Opdrachten:
1. Wat is er volgens het documentfragment nodig zolang er sociale conflicten zijn?
2. Geef de passage uit het documentfragment letterlijk terug, vanaf "Daar de arbeidersklasse" tot en met "sociale conflicten bestaan.".

Documentfragment:
☆ ☆ ☆ ☆

Daar de arbeidersklasse aan de macht zal komen in een maatschappij waar een zeker tekort heerst, waar er nog enige ellende bestaat, zal ze de macht grijpen op een ogenblik dat de samenleving niet kan functioneren zonder staat. Er blijven een groot aantal sociale conflicten bestaan.

We kunnen ons nog altijd verschuilen achter een halfslachtig standpunt, zoals sommige anarchisten doen: laten we de staat opheffen en laten we de lieden die de staatsfuncties uitoefenen een andere naam geven. Doch het gaat hier om een louter verbale handeling, de staat wordt louter op papier ‘opgeheven’.

Zolang als er sociale conflicten zijn zullen er mensen nodig zijn om die conflicten in de praktijk af te handelen. Zodoende, de Staat, dat zijn mensen die conflicten oplossen. In een situatie van ongelijkheid en waar de behoeften van elkeen niet echt kunnen bevredigd worden kan de mensheid onmogelijk die conflicten in gemeenschap oplossen.

☆ ☆ ☆ ☆

Vastgelegde gegevens:
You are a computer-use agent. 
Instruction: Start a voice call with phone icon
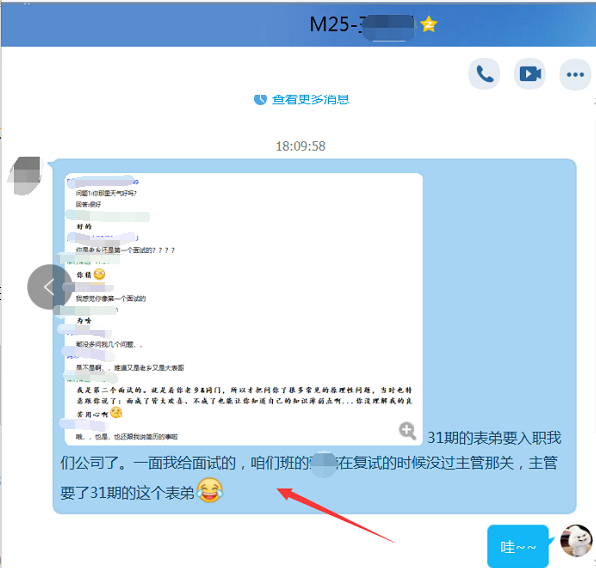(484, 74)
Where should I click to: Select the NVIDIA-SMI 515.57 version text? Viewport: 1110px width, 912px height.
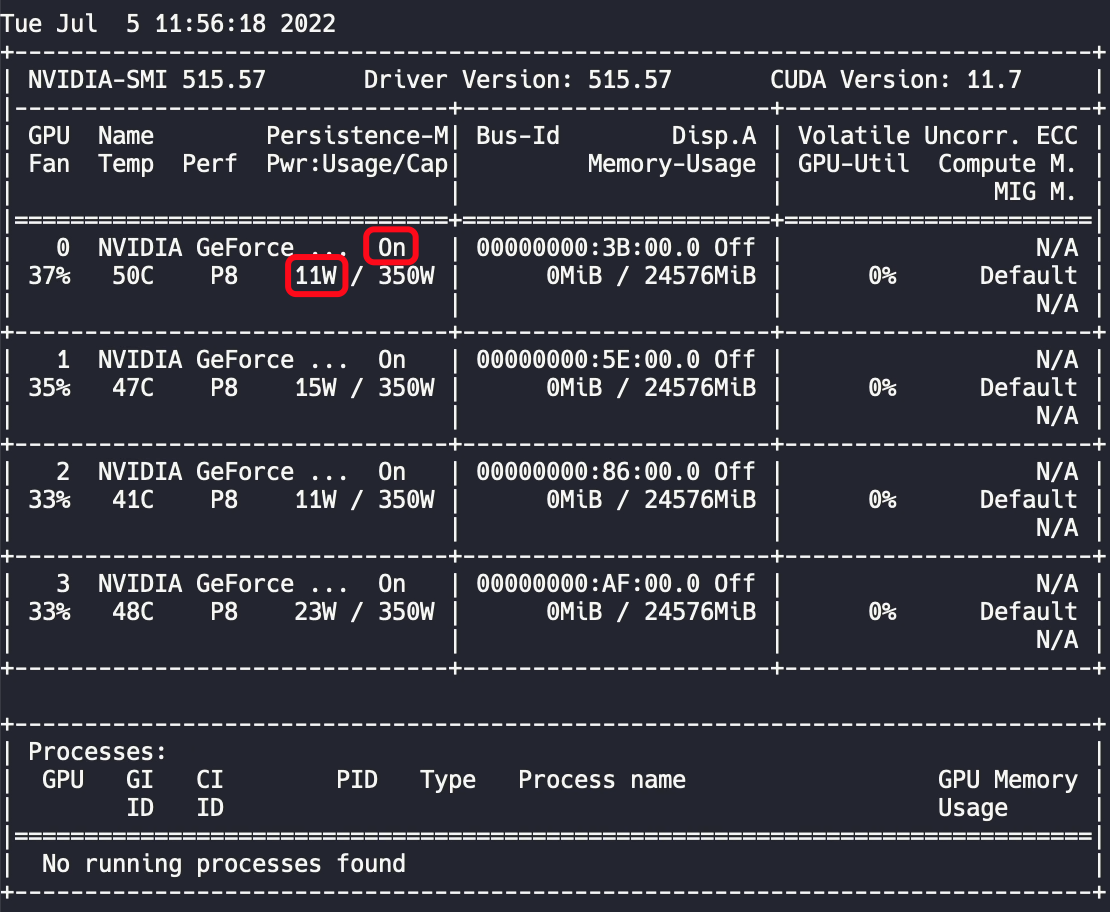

☆ ☆ ☆ ☆

Antwoorden:
1. Er zijn dan mensen nodig om die conflicten in de praktijk af te handelen.

2.
Daar de arbeidersklasse aan de macht zal komen in een maatschappij waar een zeker tekort heerst, waar er nog enige ellende bestaat, zal ze de macht grijpen op een ogenblik dat de samenleving niet kan functioneren zonder staat. Er blijven een groot aantal sociale conflicten bestaan.